These are the params passed currently on cmdline to start master and segments in GPDB. Was looking into usage for each of it and see if possible eliminate need for passing on cmdline. This would help to simplify starting of cluster. Lets look at each of separately.
gp_dbid: This provides unique identifier for each postgres instance in greenplum cluster. The number comes from number entered in gp_segment_configuration table on master. Currently gp_dbid has no usage on segments at all except recently introduced dependency of generating tablespace path. Its used to generate unique tablespace path for each instance including primary and mirror. If we can find some other way to achieve the same, then need to pass aroung gp_dbid can be completely eliminated. One way could to use contentid in tablespace instead of dbid but it only makes it unique across segments but not for primary and mirror pair. So, if have any ideas how can generate unique names without dbid would love to hear. One could be add 'p' and 'm' but will not work in future for multiple mirrors. Ideally upstream suffers from this problem as well for tablespace name collision for primary and mirror.
gp_contentid: This provides unique identifier for pair of primary-mirror pair. Used on segments and returned as part of results to identify execution segment or where the tuple resides. Since this is same for primary and mirror, never changes in lifetime of the segment, can be easily recorded in postgresql.conf file during segment creation and never need to be passed later during starts. Tried and works perfectly fine. Any parameter which varies across primary and mirror can't be recorded in postgresql.conf as it gets copied from primary to mirror during mirror initialization. For this param its perfectly great way to make it consistent across primary and mirror.
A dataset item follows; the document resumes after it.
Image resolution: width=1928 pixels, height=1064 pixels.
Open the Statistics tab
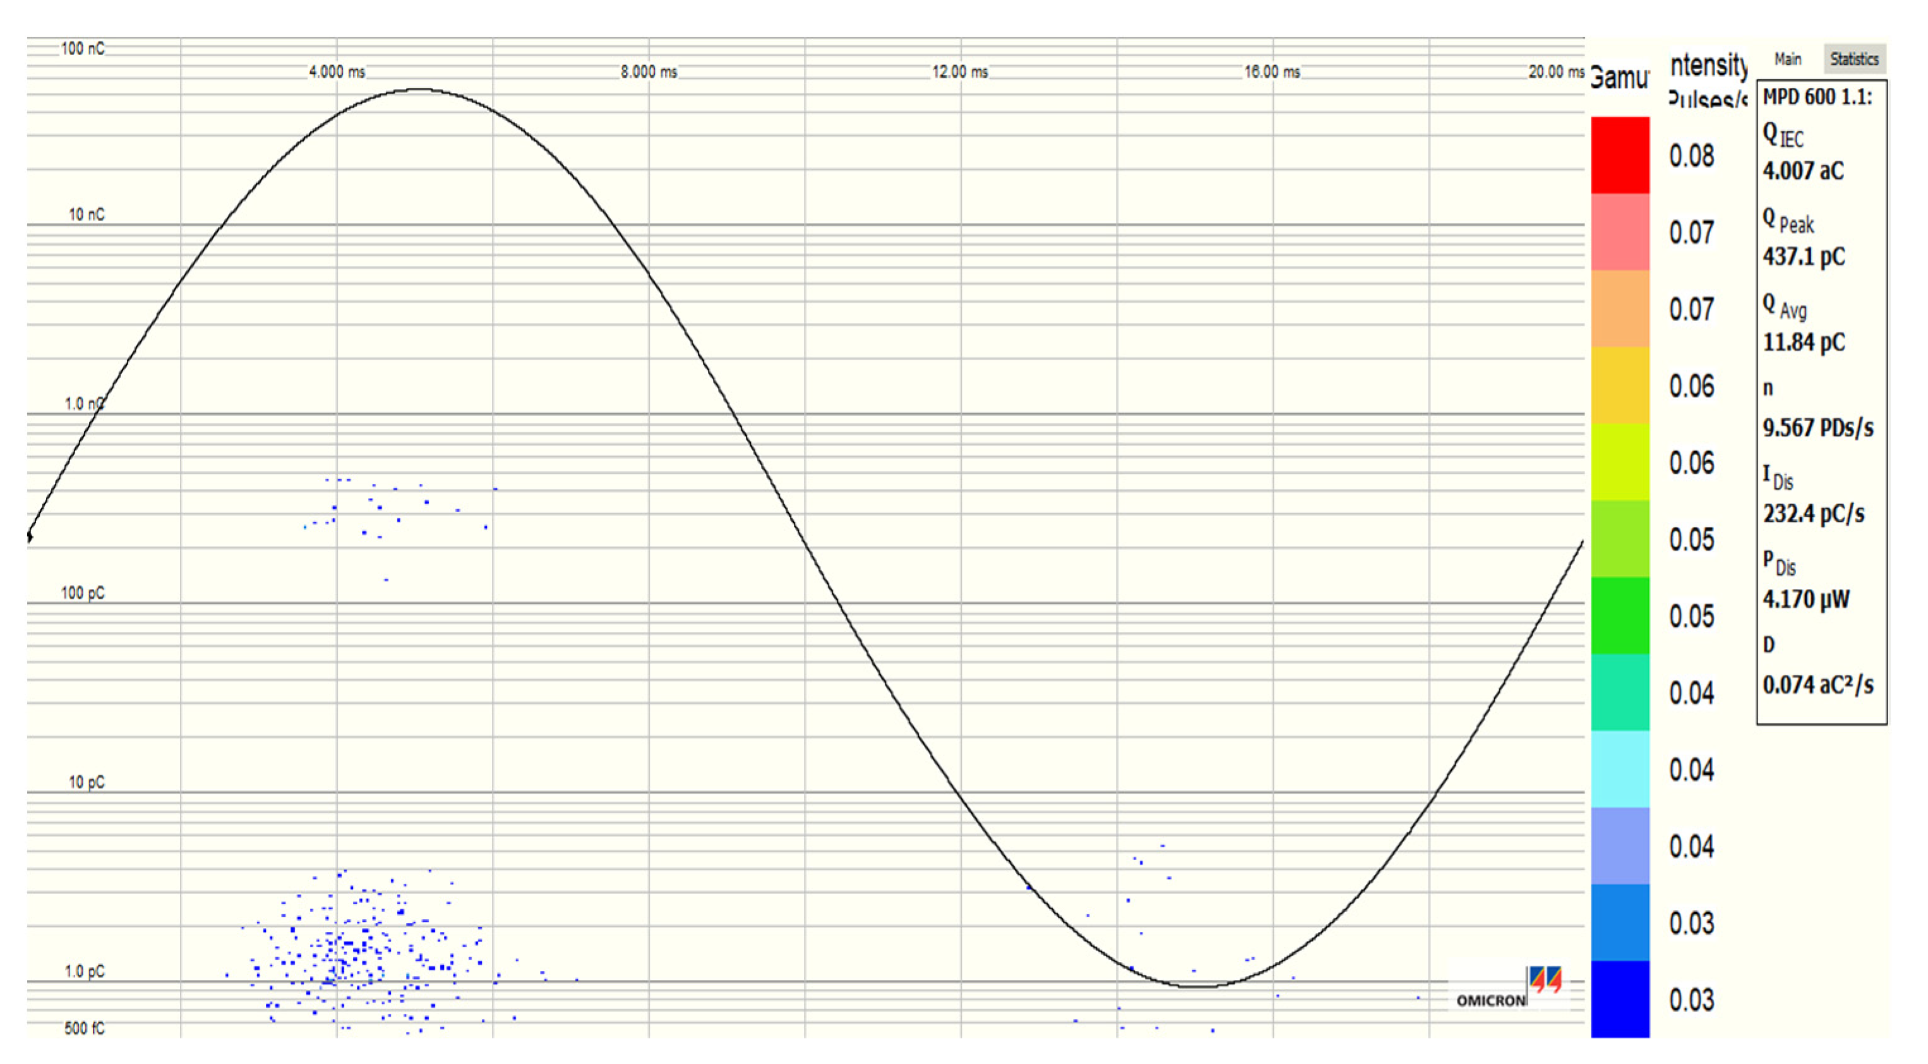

gp_num_contents_in_cluster: This provides how many primaries are in system and used for hashing/distribution. So, this seems someting useful but I feel can be easily dispatched to segments as part of query execution instead of cmdline argument at start of segment. For master, it can cache this value fetching its once on startup from catalog table gp_segment_configuration. gpexpand currently restart master today so this should just work as well if more primaries are added.
So, with those changes cmdline can be simplified for starting GPDB postres instances. Does it eliminate the need for starting the master once in utility during gpstart to fetch the segment info, NO. As still need to know port and data-directory to start segments. Now its possible to modify the gpstart flow to start the master, get the info, start the segments and instead of restarting the master in dispatch mode, write some UDF to get already started master in dispatch mode and done.
(Mostly wished to have the findings recorded here for reference.)